The Dutch State owns 56% of the shares of ABN Amro, and as in the two previous cases, the firm is subject to a penalty. Last August, the Bank of Holland ordered the entity to review the data of its nearly five million private clients because they were not well classified, and has now declined to rule on the matter. "We never talk about specific cases," indicate their spokespersons.
However, Kees van Dijkhuizen, executive director of the bank under investigation, has acknowledged that the entity "must know what our customers do with their accounts, especially when they make payments." Before the public television cameras, Van Dijkhuizen has added that it is essential “to calculate the risk presented by a client, not only for possible money laundering, but also for terrorism to be financed; We have to sort our accounts. ”
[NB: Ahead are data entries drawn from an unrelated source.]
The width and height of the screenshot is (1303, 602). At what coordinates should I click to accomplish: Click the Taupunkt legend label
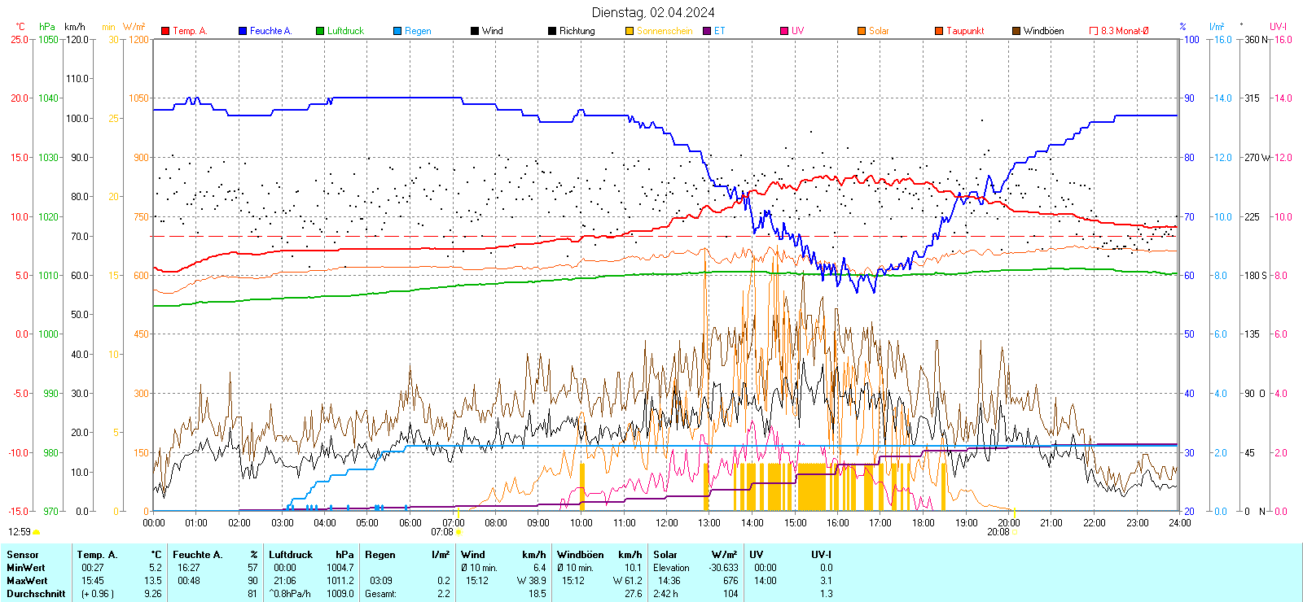(965, 31)
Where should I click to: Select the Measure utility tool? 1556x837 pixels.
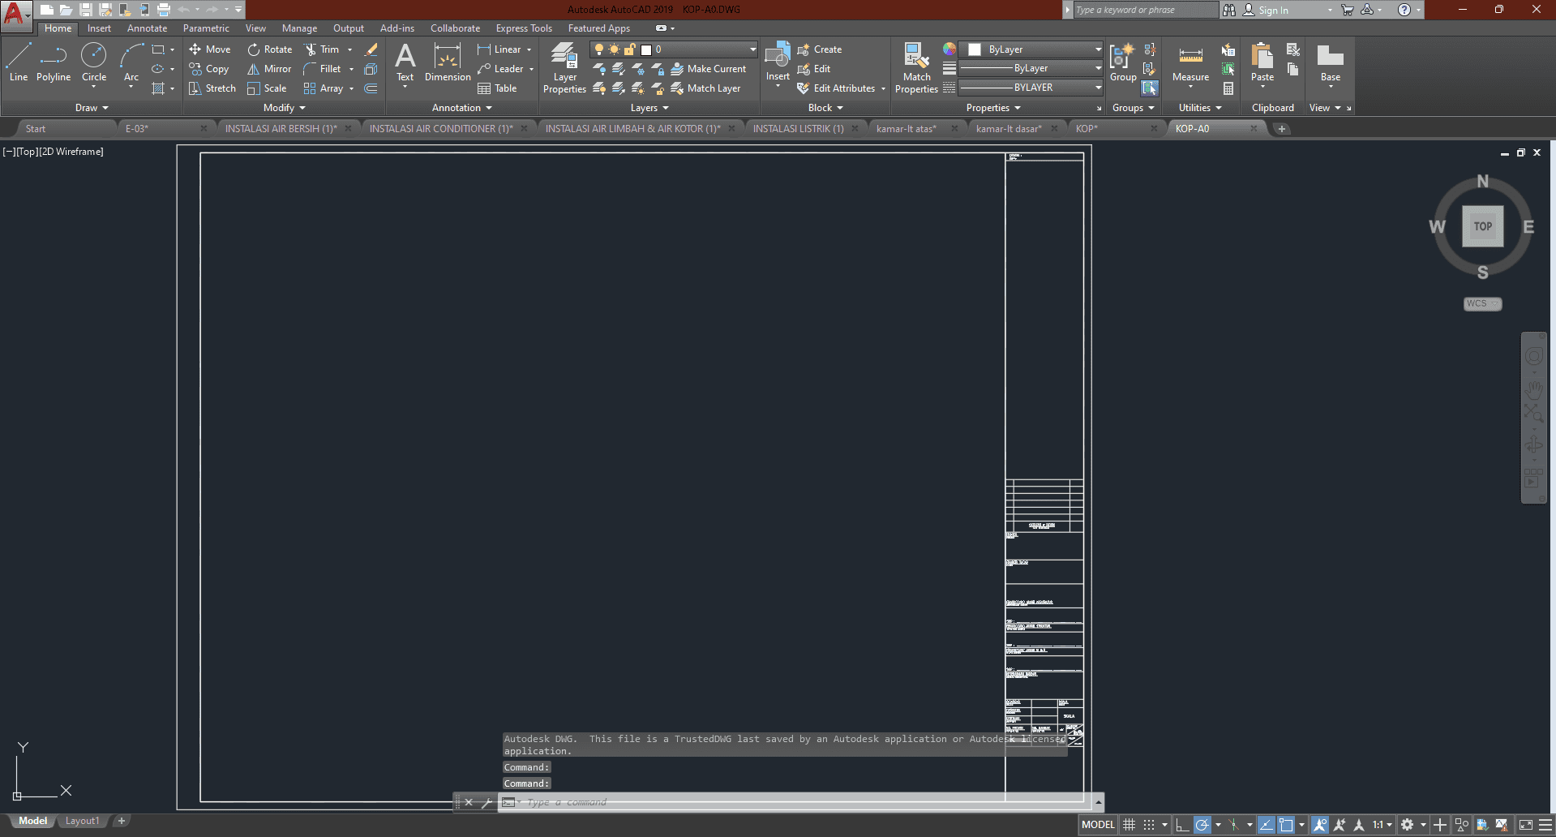click(1190, 63)
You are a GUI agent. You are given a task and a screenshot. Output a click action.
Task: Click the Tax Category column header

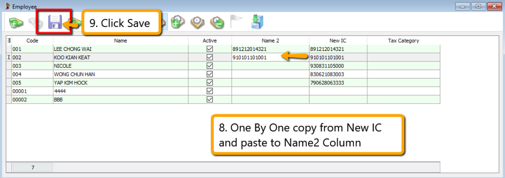click(403, 41)
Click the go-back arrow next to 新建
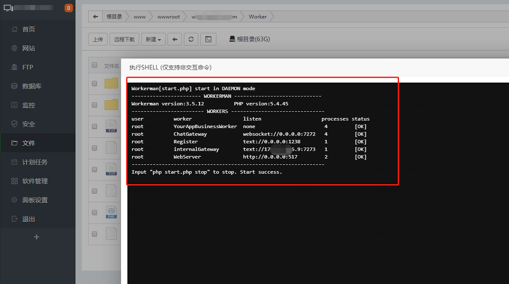The width and height of the screenshot is (509, 284). tap(175, 39)
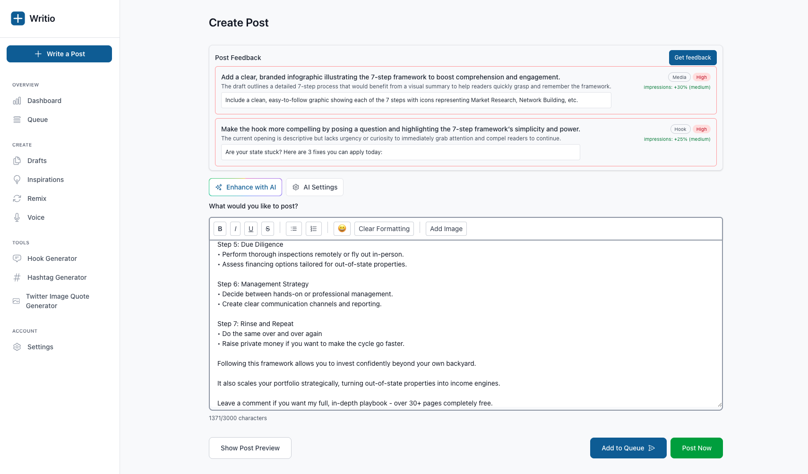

The bank already announced last year that it had reserved about 114 million euros to carry out the review now imposed by the prosecution. In an official note, the entity now adds that more than a thousand employees are dedicated to it: "we will do everything necessary to comply with the laws and regulations of the sector." Van Dijkhuizen has also wanted to underline that the situation of ABN Amro " it is not comparable to that of other colleagues, and we do not know how the investigation will end. ”In early September, five Dutch banks, including ING, Rabobank and ABN Amro himself, were inclined to work together to better control money laundering. The Dutch Banking Association is currently investigating this possibility, in case it could violate the mandatory privacy of the accounts.
In the case of ING, the Bank of Holland investigated its internal policy against money laundering between 2005 and 2016, and in 2015 it sanctioned the department of rich clients for not verifying the origin of the cash. Despite the warning, ING did not act accordingly and cut even the personnel who monitored the suspicious movements. In the end, prosecutors took it for granted that, between 2010 and 2016, customers “were able to launder hundreds of millions of euros because no one was watching them,” and the suitability of the entity as the bank through which the Government was questioned I managed public accounts. After the fine of 775 million euros, resigned Koos Timmermans, the chief financial officer and member of the Executive Board of ING Group.